Of course, the current implementation of the function does always return the same count, but since anything else would be nonsensical, the return type should not even allow the possibility of multiple counts.

A Vec or a slice can be empty. So if you don't have a good reason to assume that it isn't (and by that, I mean an algorithmic guarantee, and emphatically not "people will not pass an empty slice", because they absolutely will), then you should handle such edge cases.

3 Likes

Oh I see. It doesn't make sense for mode's return type to include each mode's occurrence count. Can doing it like I did previously impact performance? I feel like it does when I think of each step taken to return it that way, but just want to confirm.

Gotcha, I'll make sure going forward to consider the edge cases and handle them accordingly.

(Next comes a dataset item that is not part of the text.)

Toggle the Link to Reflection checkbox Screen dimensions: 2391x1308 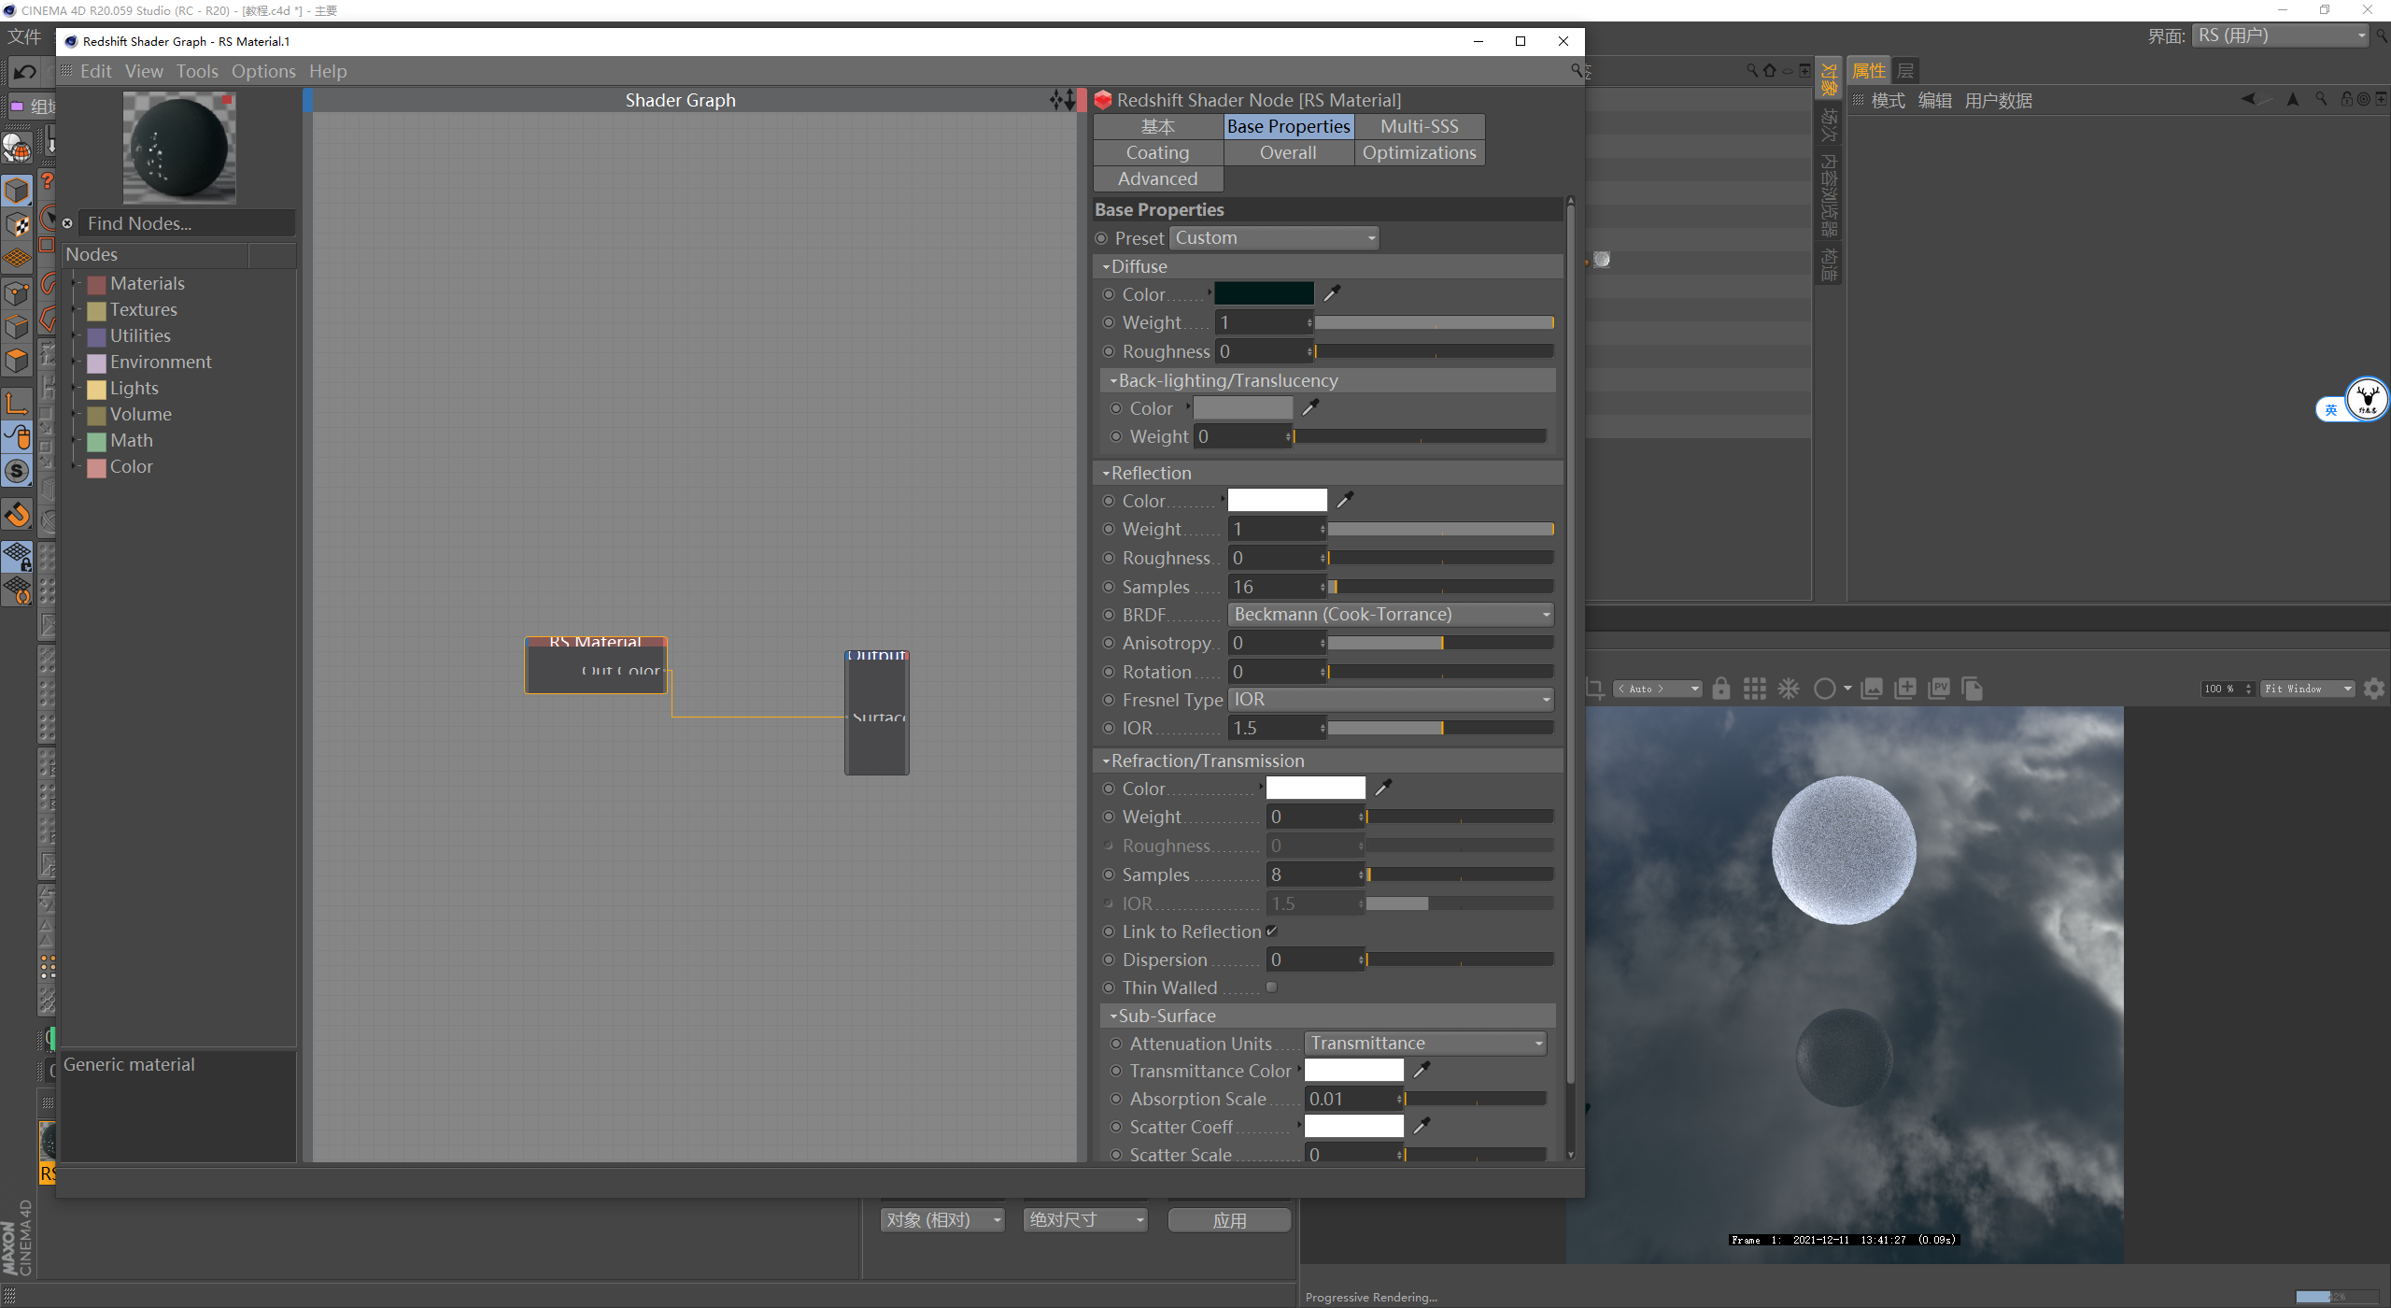(1274, 931)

A couple of side questions. I know this post is about the first problem, but should I post my solutions to the other exercises in chapter 8 here or just a new create a new post?

And, I'm really trying to wrap my head around ownership, the borrow checker, the types that difference methods expect and return, and how to use them. I'm using Brown's interactive version of the book and each exercise and quiz helps, but most of the book is reading with a couple of simply quizzes. Do you know anywhere where I can practice these things?

No idea, and it probably doesn't matter. If it does, start measuring.

Create a new post.

The best way is to start building something real. No amount of reading other people's blogs will give you a practical feeling of the ownership and borrowing model.

2 Likes

Gotcha, thank you for your help dude!